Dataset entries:
--- START ---

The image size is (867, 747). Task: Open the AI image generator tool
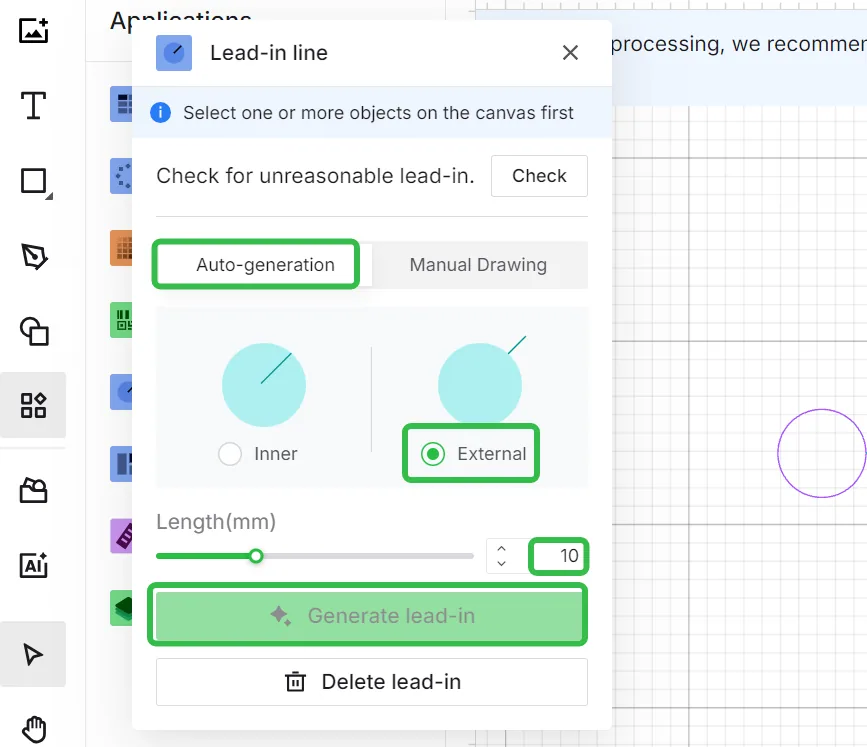pos(33,565)
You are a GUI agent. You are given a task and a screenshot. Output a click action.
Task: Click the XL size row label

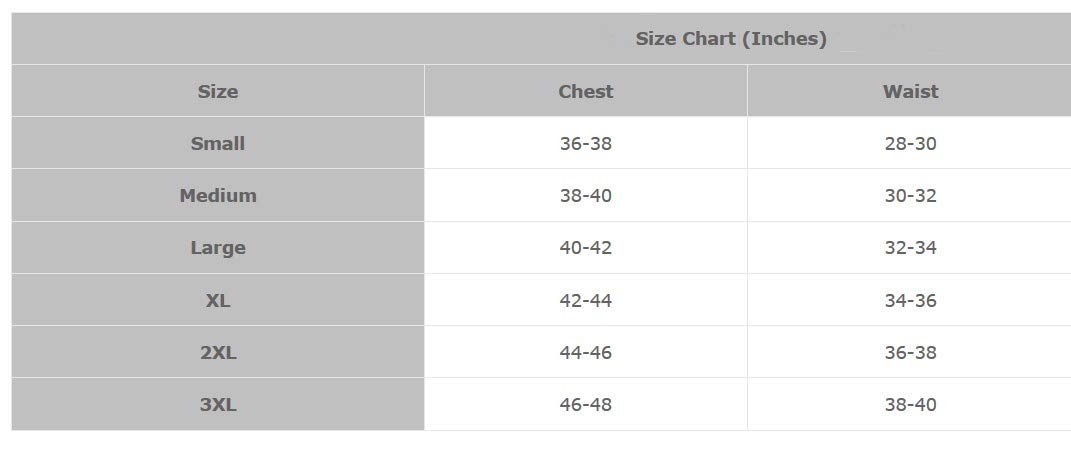[x=218, y=300]
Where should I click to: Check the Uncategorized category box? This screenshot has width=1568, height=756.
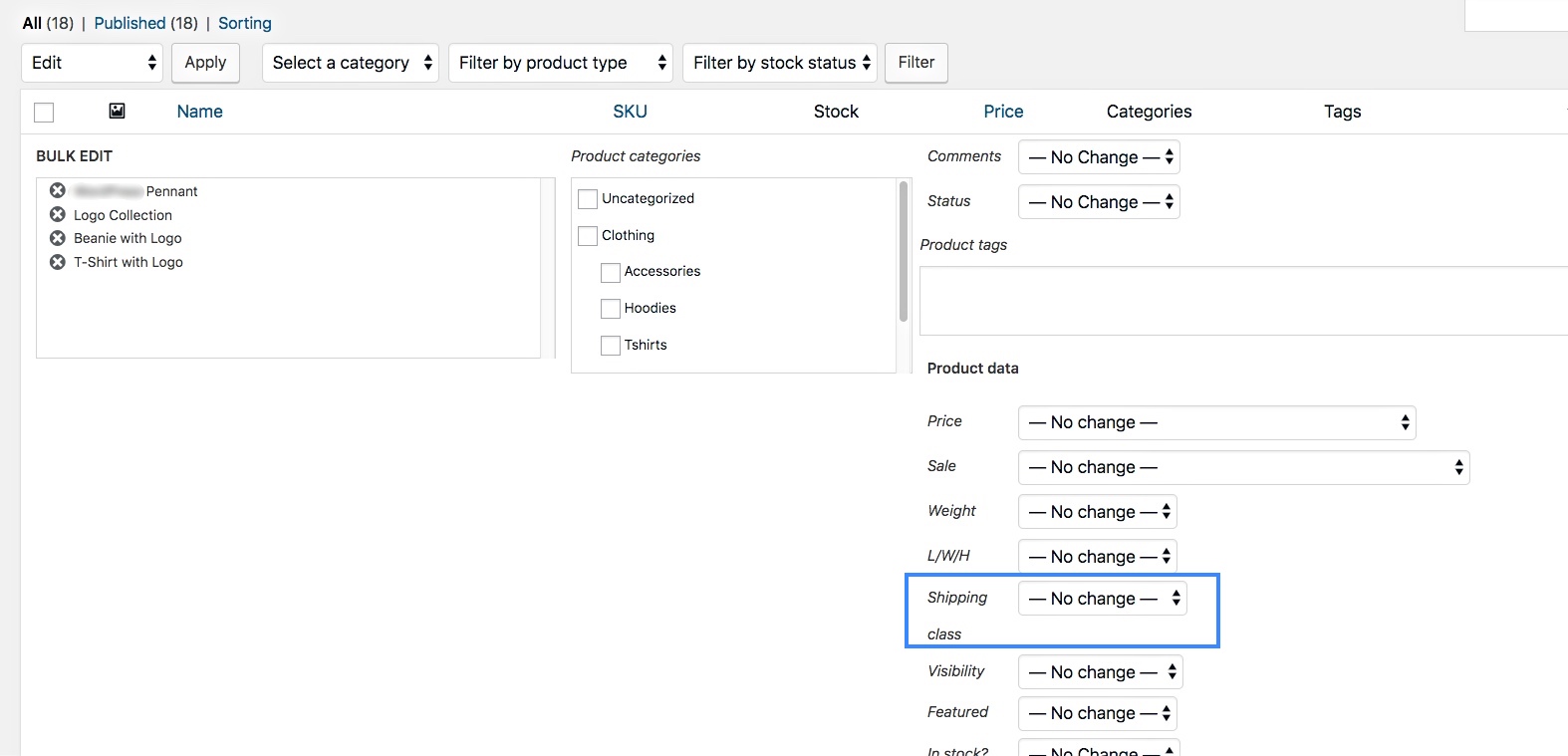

--- END ---

**Problem description:** Once the pictures are set aside, restate the remaining data above exactly.

**Result:**
The image size is (867, 747). Task: Open the AI image generator tool
pos(33,565)
You are a GUI agent. You are given a task and a screenshot. Output a click action.
Task: Click the XL size row label

[x=218, y=300]
Where should I click to: Check the Uncategorized category box? This screenshot has width=1568, height=756.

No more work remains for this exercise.